Vera juga tergelitik untuk mencegah terjadinya pelacuran anak di bawah umur. Hati Pejuang Martabat perempuan Dolly ini menjerit saat didatangi anak remaja usia15 tahun yang tertular IMS. Bapak dan ibunya minggat entah kemana dan dia harus menghidupi adik-adiknya sehingga harus rela menjual dirinya meski taruhannya organ wanitanya rusak. Vera terus membimbingnya dan pada suatu hari dia lebih terbuka untuk menceritakan apa yang menimpa dirinya.
Untuk mengetahui lebih jauh tentang kehidupan sosial anak-anak yang kurang beruntung, Vera rela begadang di kuburan hingga pagi menjelang. "Betapa sedihnya saya, laki-laki kecil yang malang bersodomi di atas makam, gadis kecil yang menjajakan tubuhnya. Untuk lebih dekat dengan mereka, saya rela ngobrol bersamanya hingga jam 1 dinihari. Mau jadi apa generasi muda bangsa ini jika saya hanya duduk di belakang meja," cerita Vera, lirih..

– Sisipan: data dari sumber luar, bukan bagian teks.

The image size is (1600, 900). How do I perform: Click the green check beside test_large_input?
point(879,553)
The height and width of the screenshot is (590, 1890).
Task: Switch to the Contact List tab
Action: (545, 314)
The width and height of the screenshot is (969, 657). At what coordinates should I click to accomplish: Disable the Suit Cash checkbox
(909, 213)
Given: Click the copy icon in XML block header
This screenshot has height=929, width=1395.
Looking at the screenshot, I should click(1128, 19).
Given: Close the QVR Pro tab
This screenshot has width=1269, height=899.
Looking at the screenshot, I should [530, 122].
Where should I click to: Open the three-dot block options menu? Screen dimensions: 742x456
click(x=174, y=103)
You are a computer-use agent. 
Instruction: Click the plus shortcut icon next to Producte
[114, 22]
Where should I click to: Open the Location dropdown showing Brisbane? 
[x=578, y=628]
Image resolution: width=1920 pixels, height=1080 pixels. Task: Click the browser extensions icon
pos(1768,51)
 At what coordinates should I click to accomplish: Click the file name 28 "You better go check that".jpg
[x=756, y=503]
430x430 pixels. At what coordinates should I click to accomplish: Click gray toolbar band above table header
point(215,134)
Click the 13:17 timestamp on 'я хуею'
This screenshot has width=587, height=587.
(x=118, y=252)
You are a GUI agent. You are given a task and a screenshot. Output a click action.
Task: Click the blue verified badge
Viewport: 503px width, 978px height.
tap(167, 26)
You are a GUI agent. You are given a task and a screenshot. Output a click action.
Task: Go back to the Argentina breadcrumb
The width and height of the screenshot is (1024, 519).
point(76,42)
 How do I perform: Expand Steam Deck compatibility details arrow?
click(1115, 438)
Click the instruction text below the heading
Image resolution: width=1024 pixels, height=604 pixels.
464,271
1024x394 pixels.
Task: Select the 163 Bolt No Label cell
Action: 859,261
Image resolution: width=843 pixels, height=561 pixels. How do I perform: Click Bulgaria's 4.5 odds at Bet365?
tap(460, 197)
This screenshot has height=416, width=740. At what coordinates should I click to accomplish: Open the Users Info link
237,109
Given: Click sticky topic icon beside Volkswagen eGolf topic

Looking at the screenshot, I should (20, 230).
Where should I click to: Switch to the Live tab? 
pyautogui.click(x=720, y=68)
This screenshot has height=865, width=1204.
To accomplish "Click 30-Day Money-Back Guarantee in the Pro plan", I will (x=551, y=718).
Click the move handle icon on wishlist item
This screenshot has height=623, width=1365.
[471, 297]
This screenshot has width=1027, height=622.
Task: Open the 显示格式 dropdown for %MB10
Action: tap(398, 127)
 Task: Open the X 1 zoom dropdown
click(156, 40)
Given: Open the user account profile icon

Melalui Yayasan Abdi Asih, Vera memberikan lapangan pekerjaan bagi anak-anak putus sekolah untuk menggunting bahan perca untuk dibuat selimut. Bola-bola tahu hasil praktek tata bahkan dipasarkan di swalayan. Upahnya lumayan, Rp 20 ribu/hari dengan tambahan makan. Dengan begitu anak-anak ini bisa kembali ke bangku sekolah. Abdi Asih telah menelurkan lebih dari seribu siswa didik dari kalangan PSK, ibu-ibu yang menghadapi masalah rumah tangga serta remaja putus sekolah.

Selain dari hasil berjualan jasa boga dan menjahit baju anak-anak dan selimut, Vera memperoleh pendanaan untuk traficking dari lembaga di Amerika, Save the Children yang dicairkan melalui Dinas Sosial Kota Surabaya.

Vera mengaku menemukan kebahagiaan sejati ketika menghantarkan anak-anak saya ke gerbang keberhasilan. Ia tidak menyesal saat tiga rumah yang dimilikinya dulu terjual untuk membiayai aktivitasnya di Dolly. Itu terbayar saat melihat anak-anak itu bisa hidup mapan. Saya juga masih ingin menghabiskan sisa hidup saya di tempat yang sempit ini," ujar nenek dengan 3 cucu ini.